SET TASK:
Print all of the records below line for line, without changing anything.

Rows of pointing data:
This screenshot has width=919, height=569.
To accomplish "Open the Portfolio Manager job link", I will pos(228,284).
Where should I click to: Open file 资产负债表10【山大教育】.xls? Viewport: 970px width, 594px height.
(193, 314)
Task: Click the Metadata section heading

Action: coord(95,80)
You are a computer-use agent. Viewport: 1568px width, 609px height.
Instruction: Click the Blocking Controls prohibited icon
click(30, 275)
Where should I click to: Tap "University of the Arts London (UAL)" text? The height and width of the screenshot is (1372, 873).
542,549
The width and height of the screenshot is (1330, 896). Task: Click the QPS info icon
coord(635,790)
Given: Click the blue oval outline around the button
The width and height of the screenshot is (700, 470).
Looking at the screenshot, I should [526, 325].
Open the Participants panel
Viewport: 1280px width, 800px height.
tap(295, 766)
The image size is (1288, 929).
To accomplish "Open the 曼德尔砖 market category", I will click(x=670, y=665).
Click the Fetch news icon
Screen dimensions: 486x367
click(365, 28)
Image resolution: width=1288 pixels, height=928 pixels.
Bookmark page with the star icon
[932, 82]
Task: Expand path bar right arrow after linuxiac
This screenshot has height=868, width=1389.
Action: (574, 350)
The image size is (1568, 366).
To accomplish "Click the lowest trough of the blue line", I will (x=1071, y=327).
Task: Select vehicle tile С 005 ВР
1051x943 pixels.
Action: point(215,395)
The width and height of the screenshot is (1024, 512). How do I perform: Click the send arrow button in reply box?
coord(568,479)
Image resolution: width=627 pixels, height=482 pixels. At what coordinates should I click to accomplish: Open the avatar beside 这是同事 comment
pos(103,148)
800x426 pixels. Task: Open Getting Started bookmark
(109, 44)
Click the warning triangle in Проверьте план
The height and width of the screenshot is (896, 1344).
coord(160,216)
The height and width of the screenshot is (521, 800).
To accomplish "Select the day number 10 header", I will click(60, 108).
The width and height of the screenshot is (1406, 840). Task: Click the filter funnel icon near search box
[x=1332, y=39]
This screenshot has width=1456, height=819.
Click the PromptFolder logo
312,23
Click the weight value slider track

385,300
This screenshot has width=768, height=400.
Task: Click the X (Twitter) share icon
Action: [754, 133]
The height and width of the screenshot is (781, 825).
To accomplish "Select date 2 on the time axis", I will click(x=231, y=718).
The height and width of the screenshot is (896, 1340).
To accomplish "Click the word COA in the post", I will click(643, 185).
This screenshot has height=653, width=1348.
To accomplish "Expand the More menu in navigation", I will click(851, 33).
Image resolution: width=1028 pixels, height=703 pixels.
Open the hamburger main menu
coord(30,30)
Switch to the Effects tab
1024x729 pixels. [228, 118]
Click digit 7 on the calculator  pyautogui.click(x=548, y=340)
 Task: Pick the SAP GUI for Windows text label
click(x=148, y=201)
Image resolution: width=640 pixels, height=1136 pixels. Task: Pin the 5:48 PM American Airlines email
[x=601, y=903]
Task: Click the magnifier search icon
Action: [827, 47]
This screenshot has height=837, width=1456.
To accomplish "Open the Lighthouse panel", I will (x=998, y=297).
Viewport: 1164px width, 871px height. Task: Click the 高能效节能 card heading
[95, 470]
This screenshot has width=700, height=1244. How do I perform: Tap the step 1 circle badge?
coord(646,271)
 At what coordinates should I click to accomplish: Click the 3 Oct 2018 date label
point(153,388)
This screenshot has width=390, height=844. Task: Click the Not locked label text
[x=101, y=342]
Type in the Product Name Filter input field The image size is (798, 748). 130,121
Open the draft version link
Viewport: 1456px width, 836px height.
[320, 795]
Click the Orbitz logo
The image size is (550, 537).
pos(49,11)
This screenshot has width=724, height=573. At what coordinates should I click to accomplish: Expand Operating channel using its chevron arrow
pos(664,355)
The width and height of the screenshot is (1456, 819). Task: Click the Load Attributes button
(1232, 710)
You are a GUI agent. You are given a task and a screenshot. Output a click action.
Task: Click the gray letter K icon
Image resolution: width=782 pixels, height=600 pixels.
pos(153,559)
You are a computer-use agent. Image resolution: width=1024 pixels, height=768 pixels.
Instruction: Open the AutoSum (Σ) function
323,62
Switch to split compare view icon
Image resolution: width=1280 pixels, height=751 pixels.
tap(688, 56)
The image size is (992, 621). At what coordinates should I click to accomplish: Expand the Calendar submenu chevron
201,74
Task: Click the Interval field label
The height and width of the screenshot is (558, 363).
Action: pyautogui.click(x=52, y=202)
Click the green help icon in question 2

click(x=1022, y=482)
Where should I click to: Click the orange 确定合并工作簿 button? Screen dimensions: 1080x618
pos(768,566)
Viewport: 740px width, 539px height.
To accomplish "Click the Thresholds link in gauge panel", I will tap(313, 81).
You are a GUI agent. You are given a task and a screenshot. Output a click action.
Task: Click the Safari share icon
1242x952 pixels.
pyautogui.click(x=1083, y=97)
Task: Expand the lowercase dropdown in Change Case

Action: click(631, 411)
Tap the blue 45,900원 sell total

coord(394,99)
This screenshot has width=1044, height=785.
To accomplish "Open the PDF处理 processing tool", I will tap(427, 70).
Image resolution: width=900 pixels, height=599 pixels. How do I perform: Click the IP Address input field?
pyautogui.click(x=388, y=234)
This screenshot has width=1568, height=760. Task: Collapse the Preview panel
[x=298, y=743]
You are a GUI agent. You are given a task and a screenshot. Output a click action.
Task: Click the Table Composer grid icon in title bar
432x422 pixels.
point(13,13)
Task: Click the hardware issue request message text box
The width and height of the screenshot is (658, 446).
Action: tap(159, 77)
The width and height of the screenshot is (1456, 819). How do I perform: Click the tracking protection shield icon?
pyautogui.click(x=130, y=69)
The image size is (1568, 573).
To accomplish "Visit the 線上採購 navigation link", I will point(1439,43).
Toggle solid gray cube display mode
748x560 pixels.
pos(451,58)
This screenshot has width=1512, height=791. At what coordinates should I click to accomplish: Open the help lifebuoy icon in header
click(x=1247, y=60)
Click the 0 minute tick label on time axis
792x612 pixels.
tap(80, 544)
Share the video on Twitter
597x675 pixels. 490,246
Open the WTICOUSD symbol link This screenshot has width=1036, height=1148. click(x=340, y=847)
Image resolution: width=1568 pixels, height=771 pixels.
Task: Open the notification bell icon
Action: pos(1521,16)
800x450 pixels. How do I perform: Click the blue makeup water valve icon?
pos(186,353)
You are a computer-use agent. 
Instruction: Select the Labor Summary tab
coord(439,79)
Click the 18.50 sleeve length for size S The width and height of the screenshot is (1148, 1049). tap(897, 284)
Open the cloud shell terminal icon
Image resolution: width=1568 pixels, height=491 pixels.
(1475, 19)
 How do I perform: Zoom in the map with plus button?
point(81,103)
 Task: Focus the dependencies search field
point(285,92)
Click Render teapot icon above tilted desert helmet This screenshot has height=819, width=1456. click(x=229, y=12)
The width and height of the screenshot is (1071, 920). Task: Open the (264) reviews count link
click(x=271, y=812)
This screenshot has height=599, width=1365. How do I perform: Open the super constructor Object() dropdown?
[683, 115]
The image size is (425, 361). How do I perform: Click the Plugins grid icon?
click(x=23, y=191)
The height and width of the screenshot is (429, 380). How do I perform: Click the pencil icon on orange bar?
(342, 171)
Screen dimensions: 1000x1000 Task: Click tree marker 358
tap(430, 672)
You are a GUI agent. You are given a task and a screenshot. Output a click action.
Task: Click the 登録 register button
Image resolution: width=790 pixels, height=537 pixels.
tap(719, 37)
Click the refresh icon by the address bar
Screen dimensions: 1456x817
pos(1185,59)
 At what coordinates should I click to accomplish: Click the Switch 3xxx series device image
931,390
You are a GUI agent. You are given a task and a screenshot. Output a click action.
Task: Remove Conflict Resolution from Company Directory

ANSWER FOR THE TASK:
This screenshot has width=919, height=569.
To accomplish "Open the Portfolio Manager job link", I will pos(228,284).
Where should I click to: Open file 资产负债表10【山大教育】.xls? Viewport: 970px width, 594px height.
(193, 314)
Task: Click the Metadata section heading

Action: coord(95,80)
You are a computer-use agent. Viewport: 1568px width, 609px height.
Instruction: Click the Blocking Controls prohibited icon
click(30, 275)
Where should I click to: Tap "University of the Arts London (UAL)" text? The height and width of the screenshot is (1372, 873).
542,549
The width and height of the screenshot is (1330, 896). Task: Click the QPS info icon
coord(635,790)
Given: Click the blue oval outline around the button
The width and height of the screenshot is (700, 470).
Looking at the screenshot, I should [526, 325].
Open the Participants panel
Viewport: 1280px width, 800px height.
tap(295, 766)
The image size is (1288, 929).
To accomplish "Open the 曼德尔砖 market category", I will click(x=670, y=665).
Click the Fetch news icon
Screen dimensions: 486x367
click(365, 28)
Image resolution: width=1288 pixels, height=928 pixels.
Bookmark page with the star icon
[932, 82]
Task: Expand path bar right arrow after linuxiac
This screenshot has height=868, width=1389.
Action: (574, 350)
The image size is (1568, 366).
To accomplish "Click the lowest trough of the blue line", I will (x=1071, y=327).
Task: Select vehicle tile С 005 ВР
1051x943 pixels.
Action: point(215,395)
The width and height of the screenshot is (1024, 512). How do I perform: Click the send arrow button in reply box?
coord(568,479)
Image resolution: width=627 pixels, height=482 pixels. At what coordinates should I click to accomplish: Open the avatar beside 这是同事 comment
pos(103,148)
800x426 pixels. Task: Open Getting Started bookmark
(109, 44)
Click the warning triangle in Проверьте план
The height and width of the screenshot is (896, 1344).
coord(160,216)
The height and width of the screenshot is (521, 800).
To accomplish "Select the day number 10 header", I will click(60, 108).
The width and height of the screenshot is (1406, 840). Task: Click the filter funnel icon near search box
[x=1332, y=39]
This screenshot has width=1456, height=819.
Click the PromptFolder logo
312,23
Click the weight value slider track

385,300
This screenshot has width=768, height=400.
Task: Click the X (Twitter) share icon
Action: [754, 133]
The height and width of the screenshot is (781, 825).
To accomplish "Select date 2 on the time axis", I will click(x=231, y=718).
The height and width of the screenshot is (896, 1340).
To accomplish "Click the word COA in the post", I will click(643, 185).
This screenshot has height=653, width=1348.
To accomplish "Expand the More menu in navigation", I will click(851, 33).
Image resolution: width=1028 pixels, height=703 pixels.
Open the hamburger main menu
coord(30,30)
Switch to the Effects tab
1024x729 pixels. [228, 118]
Click digit 7 on the calculator  pyautogui.click(x=548, y=340)
 Task: Pick the SAP GUI for Windows text label
click(x=148, y=201)
Image resolution: width=640 pixels, height=1136 pixels. Task: Pin the 5:48 PM American Airlines email
[x=601, y=903]
Task: Click the magnifier search icon
Action: [827, 47]
This screenshot has height=837, width=1456.
To accomplish "Open the Lighthouse panel", I will (x=998, y=297).
Viewport: 1164px width, 871px height. Task: Click the 高能效节能 card heading
[95, 470]
This screenshot has width=700, height=1244. How do I perform: Tap the step 1 circle badge?
coord(646,271)
 At what coordinates should I click to accomplish: Click the 3 Oct 2018 date label
point(153,388)
This screenshot has width=390, height=844. Task: Click the Not locked label text
[x=101, y=342]
Type in the Product Name Filter input field The image size is (798, 748). 130,121
Open the draft version link
Viewport: 1456px width, 836px height.
[320, 795]
Click the Orbitz logo
The image size is (550, 537).
pos(49,11)
This screenshot has width=724, height=573. At what coordinates should I click to accomplish: Expand Operating channel using its chevron arrow
pos(664,355)
The width and height of the screenshot is (1456, 819). Task: Click the Load Attributes button
(1232, 710)
You are a GUI agent. You are given a task and a screenshot. Output a click action.
Task: Click the gray letter K icon
Image resolution: width=782 pixels, height=600 pixels.
pos(153,559)
You are a computer-use agent. Image resolution: width=1024 pixels, height=768 pixels.
Instruction: Open the AutoSum (Σ) function
323,62
Switch to split compare view icon
Image resolution: width=1280 pixels, height=751 pixels.
tap(688, 56)
The image size is (992, 621). At what coordinates should I click to accomplish: Expand the Calendar submenu chevron
201,74
Task: Click the Interval field label
The height and width of the screenshot is (558, 363).
Action: pyautogui.click(x=52, y=202)
Click the green help icon in question 2

click(x=1022, y=482)
Where should I click to: Click the orange 确定合并工作簿 button? Screen dimensions: 1080x618
pos(768,566)
Viewport: 740px width, 539px height.
To accomplish "Click the Thresholds link in gauge panel", I will tap(313, 81).
You are a GUI agent. You are given a task and a screenshot. Output a click action.
Task: Click the Safari share icon
1242x952 pixels.
pyautogui.click(x=1083, y=97)
Task: Expand the lowercase dropdown in Change Case

Action: click(631, 411)
Tap the blue 45,900원 sell total

coord(394,99)
This screenshot has width=1044, height=785.
To accomplish "Open the PDF处理 processing tool", I will tap(427, 70).
Image resolution: width=900 pixels, height=599 pixels. How do I perform: Click the IP Address input field?
pyautogui.click(x=388, y=234)
This screenshot has width=1568, height=760. Task: Collapse the Preview panel
[x=298, y=743]
You are a GUI agent. You are given a task and a screenshot. Output a click action.
Task: Click the Table Composer grid icon in title bar
432x422 pixels.
point(13,13)
Task: Click the hardware issue request message text box
The width and height of the screenshot is (658, 446).
Action: tap(159, 77)
The width and height of the screenshot is (1456, 819). How do I perform: Click the tracking protection shield icon?
pyautogui.click(x=130, y=69)
The image size is (1568, 573).
To accomplish "Visit the 線上採購 navigation link", I will point(1439,43).
Toggle solid gray cube display mode
748x560 pixels.
pos(451,58)
This screenshot has width=1512, height=791. At what coordinates should I click to accomplish: Open the help lifebuoy icon in header
click(x=1247, y=60)
Click the 0 minute tick label on time axis
792x612 pixels.
tap(80, 544)
Share the video on Twitter
597x675 pixels. 490,246
Open the WTICOUSD symbol link This screenshot has width=1036, height=1148. click(x=340, y=847)
Image resolution: width=1568 pixels, height=771 pixels.
Task: Open the notification bell icon
Action: pos(1521,16)
800x450 pixels. How do I perform: Click the blue makeup water valve icon?
pos(186,353)
You are a computer-use agent. 
Instruction: Select the Labor Summary tab
coord(439,79)
Click the 18.50 sleeve length for size S The width and height of the screenshot is (1148, 1049). tap(897, 284)
Open the cloud shell terminal icon
Image resolution: width=1568 pixels, height=491 pixels.
(1475, 19)
 How do I perform: Zoom in the map with plus button?
point(81,103)
 Task: Focus the dependencies search field
point(285,92)
Click Render teapot icon above tilted desert helmet This screenshot has height=819, width=1456. click(x=229, y=12)
The width and height of the screenshot is (1071, 920). Task: Open the (264) reviews count link
click(x=271, y=812)
This screenshot has height=599, width=1365. How do I perform: Open the super constructor Object() dropdown?
[683, 115]
The image size is (425, 361). How do I perform: Click the Plugins grid icon?
click(x=23, y=191)
The height and width of the screenshot is (429, 380). How do I perform: Click the pencil icon on orange bar?
(342, 171)
Screen dimensions: 1000x1000 Task: Click tree marker 358
tap(430, 672)
You are a GUI agent. You are given a task and a screenshot. Output a click action.
Task: Click the 登録 register button
Image resolution: width=790 pixels, height=537 pixels.
tap(719, 37)
Click the refresh icon by the address bar
Screen dimensions: 1456x817
pos(1185,59)
 At what coordinates should I click to accomplish: Click the Switch 3xxx series device image
931,390
You are a GUI agent. You are given a task and a screenshot. Output a click action.
Task: Remove Conflict Resolution from Company Directory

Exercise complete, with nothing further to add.